André Payette - Journaliste, écrivain, ancien président du PQ de Westmount-Saint-Louis, Montréal, le 13 octobre 2005  17 octobre 2005 
Membre du Parti québécois depuis dix ans, j'ai milité en faveur de l'indépendance du Québec, de la prise du pouvoir aux diverses élections et de la victoire du OUI lors du premier et du second référendum. C'est pourquoi je ne voterai pas en faveur d'André Boisclair à la direction du PQ, pour des raisons de stratégie politique.

Si Boisclair était élu à la tête du parti, le serait-il d'abord à la prochaine élection générale? Loin d'être sûr. Mais si c'était le cas, pourrions-nous remporter le référendum et par conséquent l'indépendance comme nous le souhaitons. Sans doute pas. Pourquoi?

Aucun rapport avec son orientation sexuelle avouée. Nous en avons connu d'autres semblables sans avoir à les nommer. Mais à cause de son propre aveu d'usage de cocaïne. Confession louable en effet, mais doublée du refus de répondre à toutes les questions. C'est là que le bât blesse et blesserait davantage.

Pour des actes de moindre gravité, des membres de la classe politique d'ici et d'ailleurs ont dû démissionner de leur poste. C'est le geste qu'on attendait d'eux.

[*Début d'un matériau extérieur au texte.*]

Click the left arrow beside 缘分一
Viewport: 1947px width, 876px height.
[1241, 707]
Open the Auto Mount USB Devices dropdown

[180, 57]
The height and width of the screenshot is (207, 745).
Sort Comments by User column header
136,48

Boisclair a beau dire n'avoir eu jamais de contact avec le crime organisé, il a tout de même commis un ou des actes criminels et eu des contacts avec un ou des fournisseurs dans des circonstances encore inconnues pendant qu'il occupait la fonction de ministre. Il s'agit là d'un acte irresponsable issu d'une erreur de jugement manifeste.

Or, on sait à quel point les fédémaniaques aidés par l'État canadian ont pu tripoter les résultats du dernier référendum de bien des manières depuis le non-respect de la loi québécoise sur les consultations populaires, jusqu'à la citoyenneté instantanée de dernière minute de nouveaux immigrants en passant par les électeurs à distance et les non-résidents.

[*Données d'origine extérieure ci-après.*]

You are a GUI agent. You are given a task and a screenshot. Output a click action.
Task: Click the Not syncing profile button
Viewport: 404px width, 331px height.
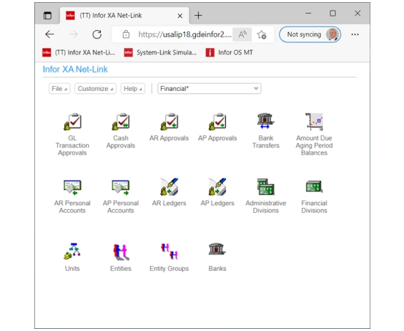pos(310,34)
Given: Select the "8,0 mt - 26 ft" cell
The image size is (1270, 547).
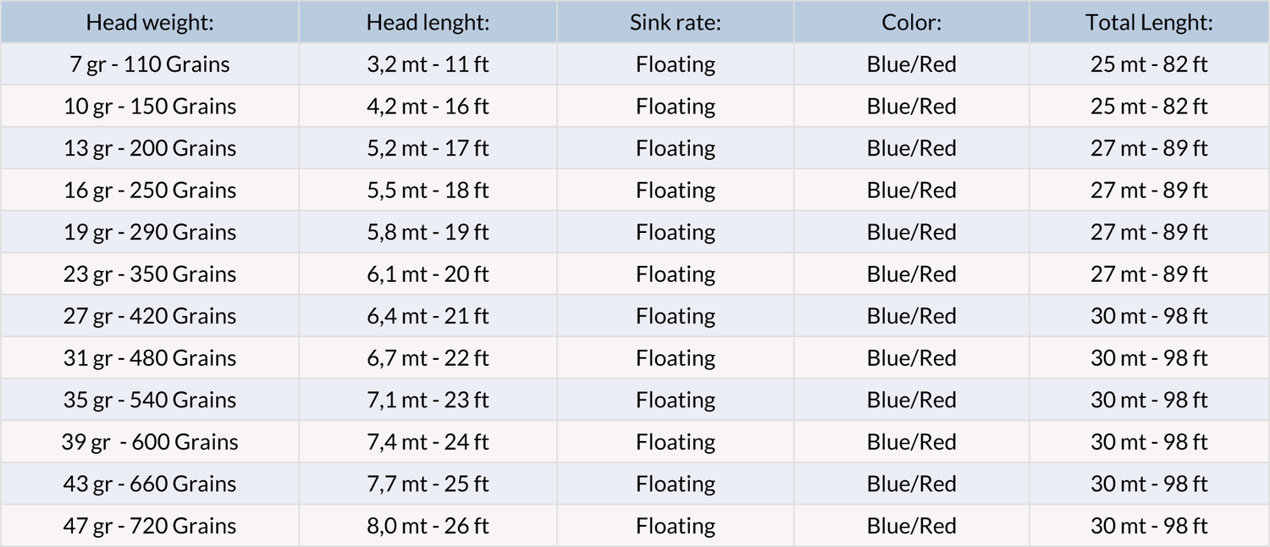Looking at the screenshot, I should coord(428,526).
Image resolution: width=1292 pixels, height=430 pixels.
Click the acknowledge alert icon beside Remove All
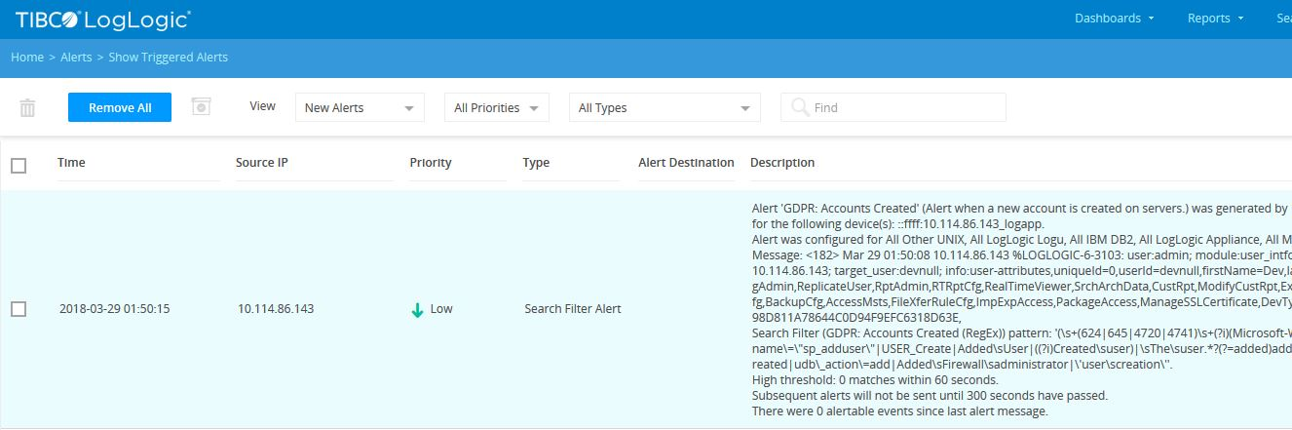tap(201, 106)
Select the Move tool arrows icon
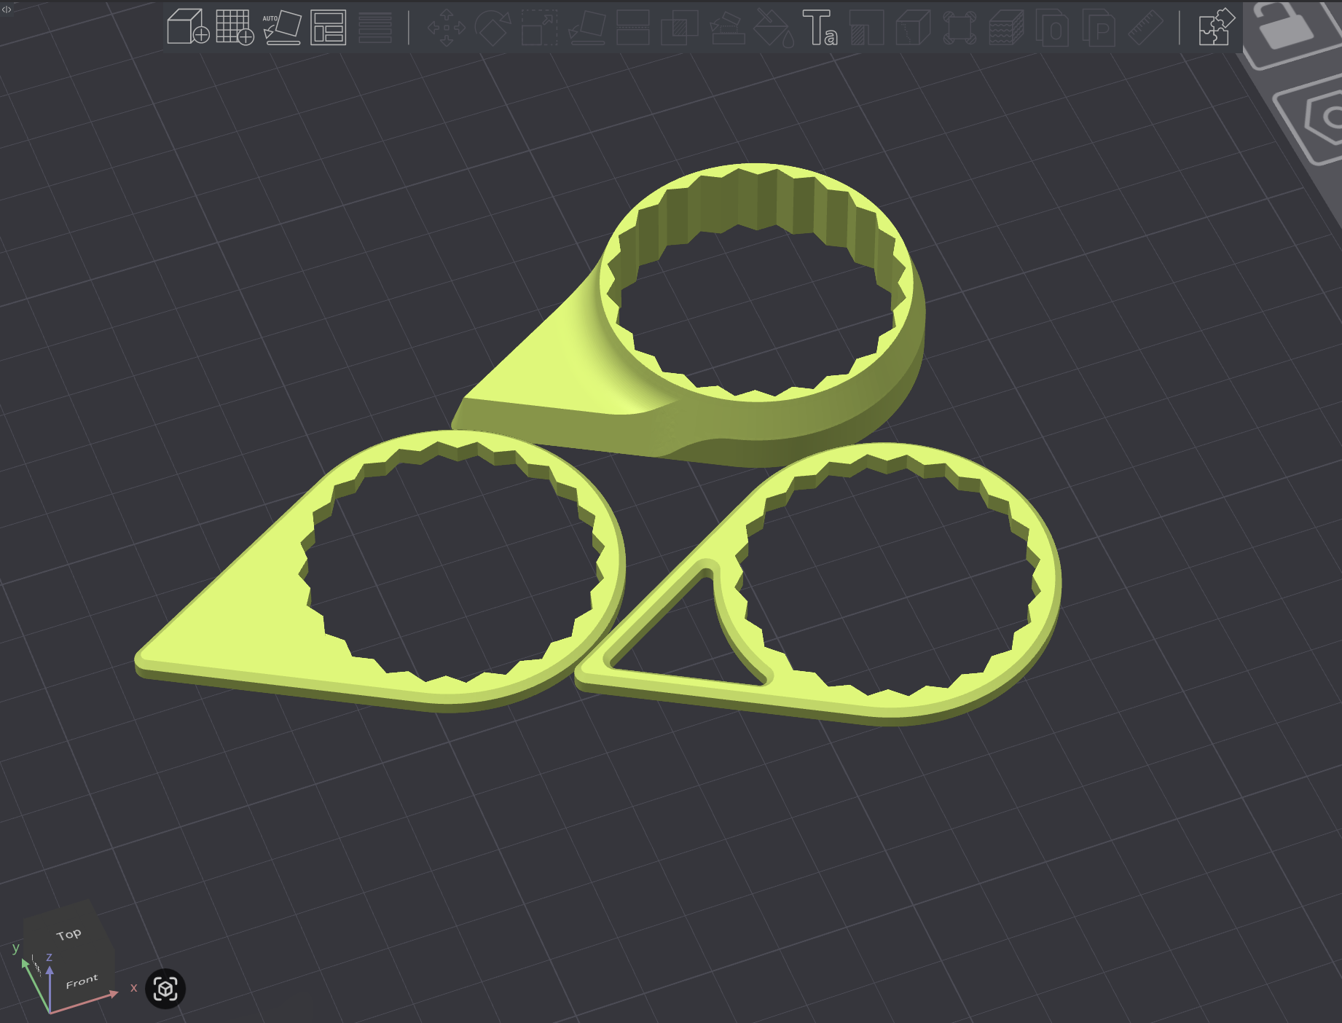The height and width of the screenshot is (1023, 1342). pos(446,28)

Si Ottawa décidait de faire intervenir la GRC dans l'affaire Boisclair avant la prochaine élection ou au moment du référendum, on ne sait pas ce qui en résulterait, mais on apprendrait peut-être bien des choses. Et le simple déclenchement connu d'une enquête policière dans une affaire de drogue illicite suffirait à renverser la vapeur favorable à une élection ou à un référendum.

Une intégrité parfaite me paraît être la qualité essentielle au leader d'un parti ayant les visées nationales d'un pays comme le Québec.